Greetings,
Thanks for the suggestion. I tried this and noted two things. The first
is that one has to prepend `oozie.launcher` to the parameter in order
for it to have an effect over the actual environment of the script. The
second, is that when I did this the python script exited claiming it
couldn't find the module pyspark.sql.types, which leads me to believe
that `mapred.map.child.env` is being used underneath in order to pass
some other environment variables, and being overwritten by me when I
manually set it to a particular set of k=v pairs. I don't know if this
is the case though, just concluding it off the observed behavior.
In the end I managed to get the ${wf:id()} result by appealing to the
SparkConf object inside the SparkContext provided by Oozie for the spark
action. I noticed in the stdout log that when the script is run, one of
the command line parameters given to spark-submit is actually `--conf
spark.oozie.job.id=${wf:id()}. So in the end, I was lucky and wf_id =
sc._conf.get("spark.oozie.job.id") did the trick for me from within the
script.
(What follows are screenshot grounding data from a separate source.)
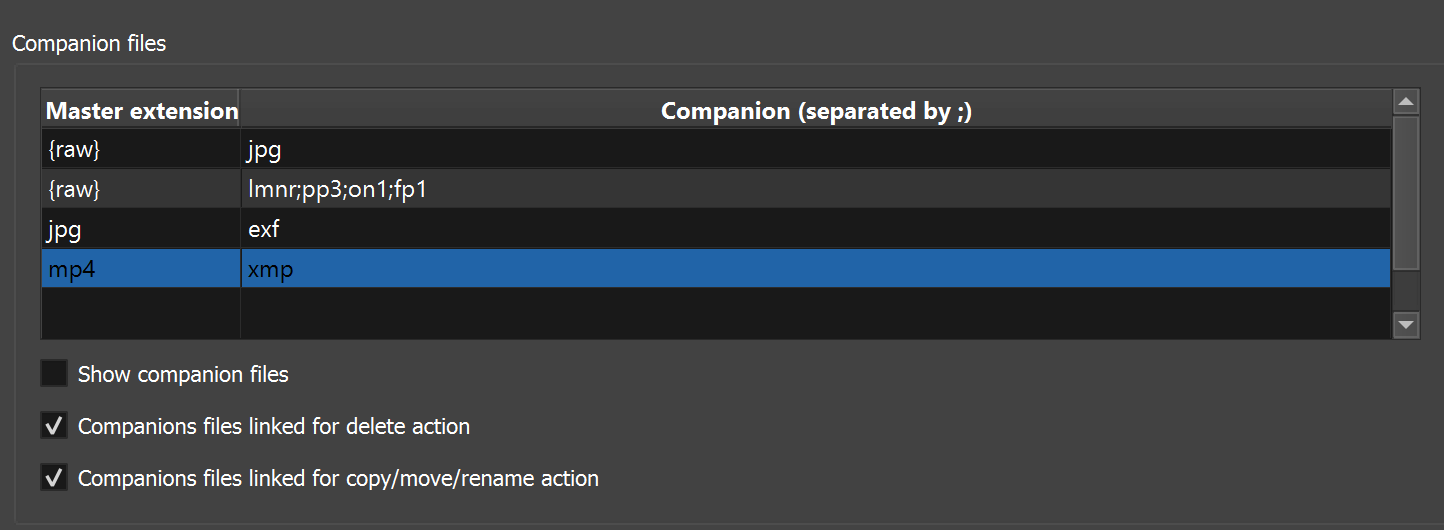This screenshot has width=1444, height=530.
Task: Select the jpg master extension cell
Action: (x=141, y=229)
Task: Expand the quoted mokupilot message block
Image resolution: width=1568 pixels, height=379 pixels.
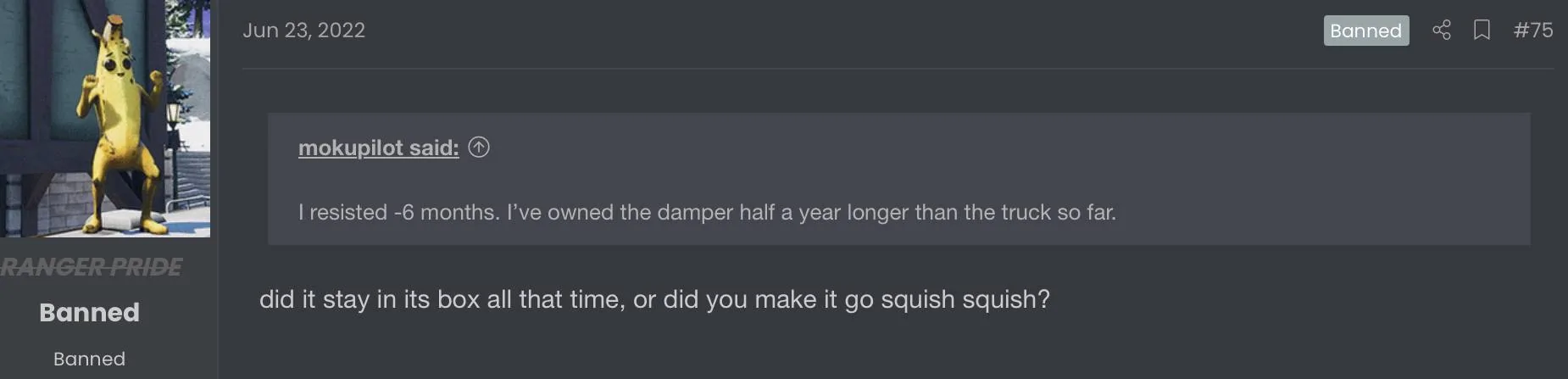Action: 898,179
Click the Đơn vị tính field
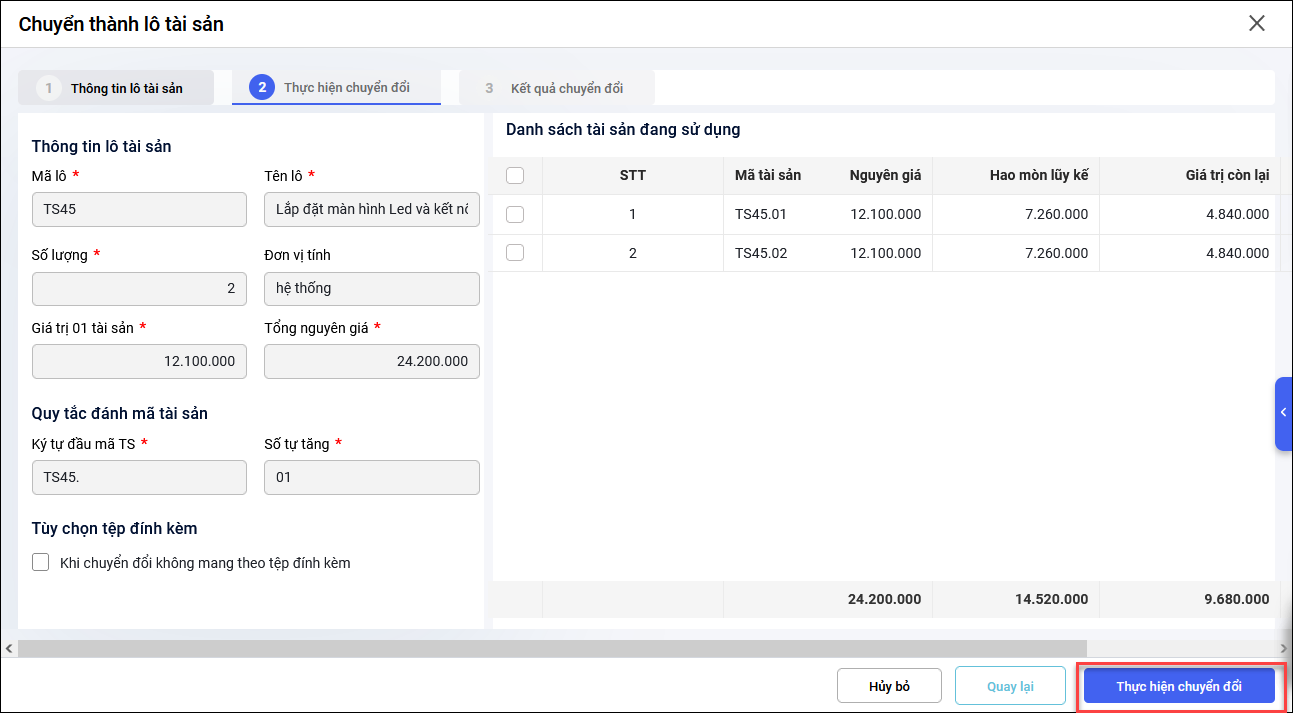This screenshot has height=713, width=1293. click(x=371, y=288)
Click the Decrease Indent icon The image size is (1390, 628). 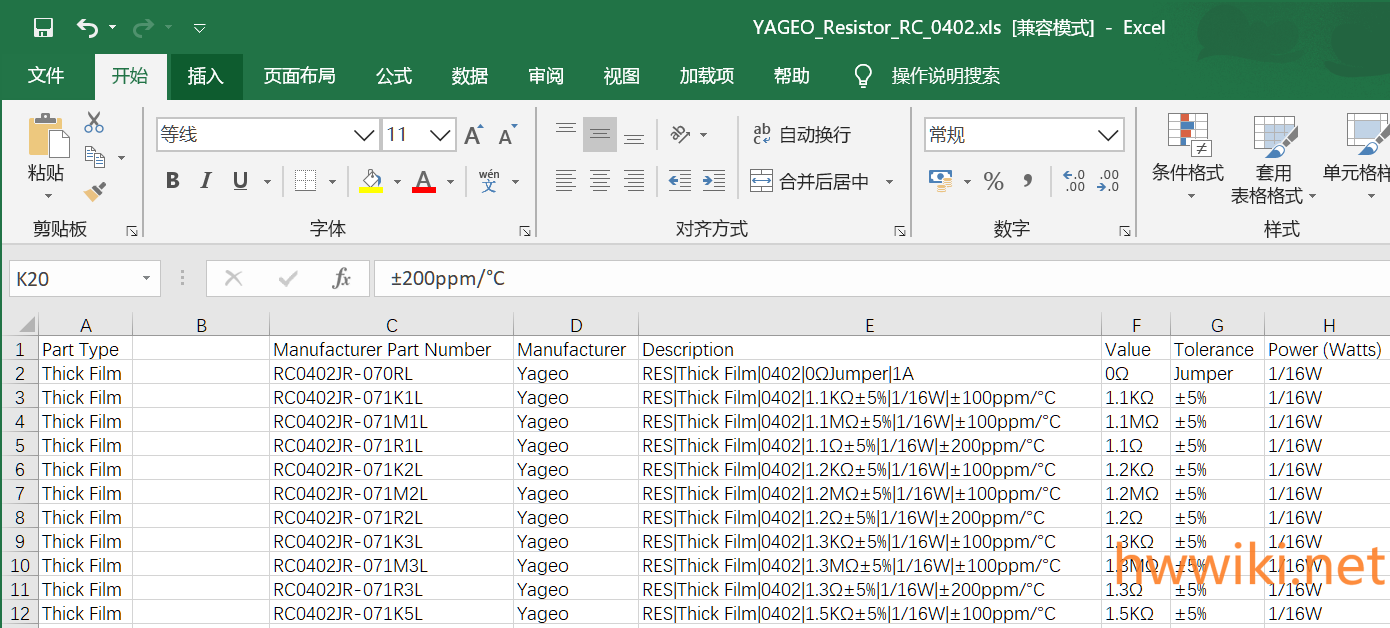coord(680,181)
However, I'd still like to find a way of doing it as I
originally intended, which is by being able to access some environment
variable set from the XML definition.
On 05/14/2018 05:58 AM, Peter Cseh wrote:
Hi!
There is no easy and straightforward way of doing this for the Spark
action, but you can take advantage of the fact that Oozie 4.1.0 uses
MapReduce to launch Spark.
Just put "mapred.map.child.env" in the action configuration using the
format k1=v1,k2=v2. EL functions should also work here.
Gp
On Thu, May 10, 2018 at 6:39 PM, Richard Primera <
richard.prim...@woombatcg.com> wrote:
Greetings,
How can I set an environment variable to be accessible from either a .jar
or .py script launched via a spark action?
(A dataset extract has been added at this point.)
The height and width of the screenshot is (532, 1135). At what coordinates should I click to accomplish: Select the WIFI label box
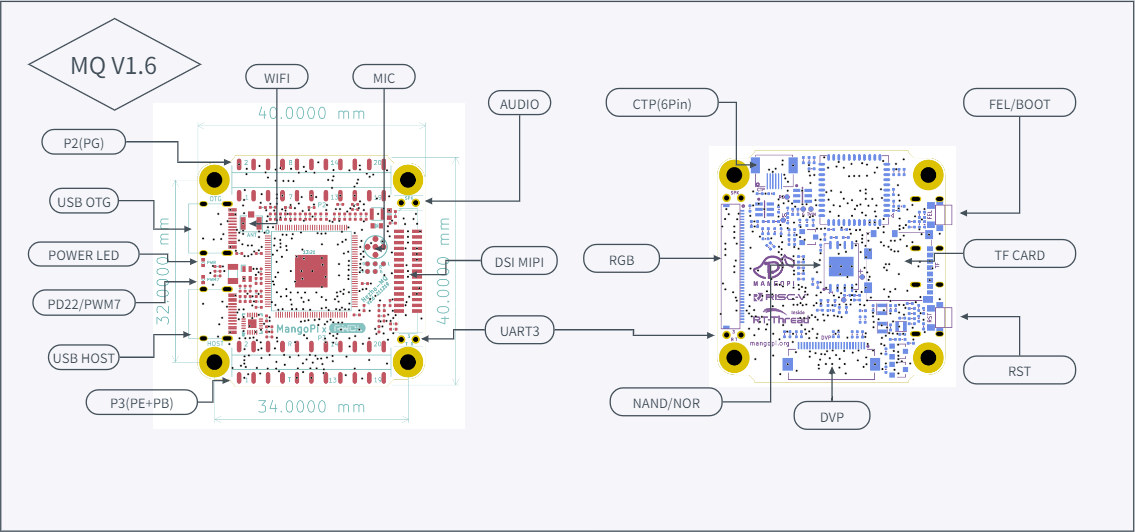(x=277, y=77)
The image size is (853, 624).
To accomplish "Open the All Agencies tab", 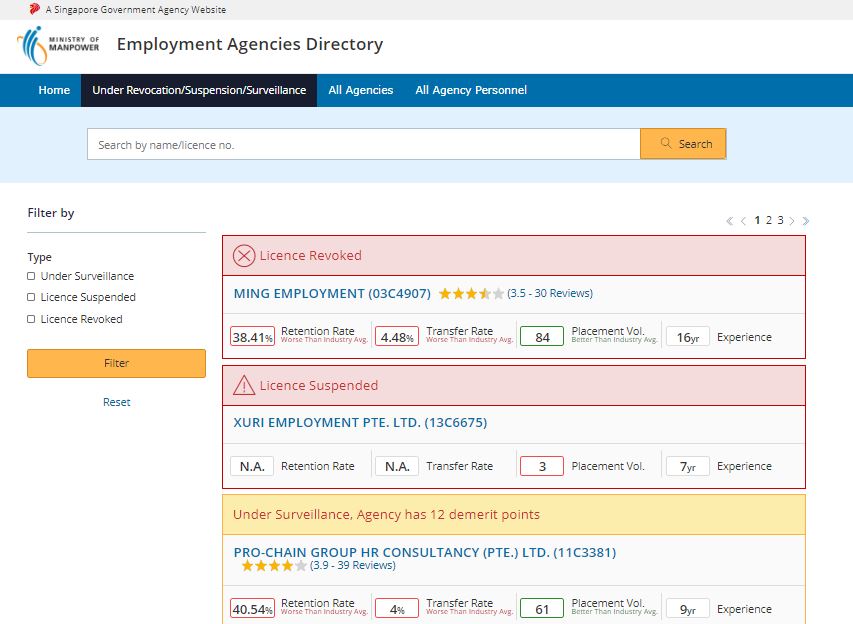I will [360, 90].
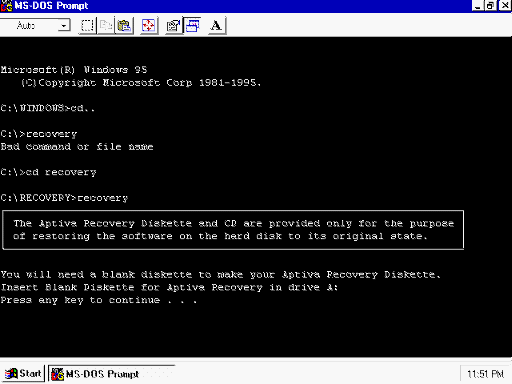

The idea is to set the environment variable with the output of the EL
function ${wf:id()} from within the XML workflow definition, something
along these lines:
<jar>script.py</jar>
<env>OOZIE_WORKFLOW_ID=${wf:id()}</env>
And then have the ability to do wf_id = os.getenv("OOZIE_WORKFLOW_ID")
from the script without having to pass them as command line arguments. The
thing about command line arguments is that they don't scale as well because
they rely on a specific ordering or some custom parsing implementation.
This can be done easily it seems with a shell action, but I've been unable
to find a similar straightforward way of doing it for a spark action.
Oozie Version: 4.1.0-cdh5.12.1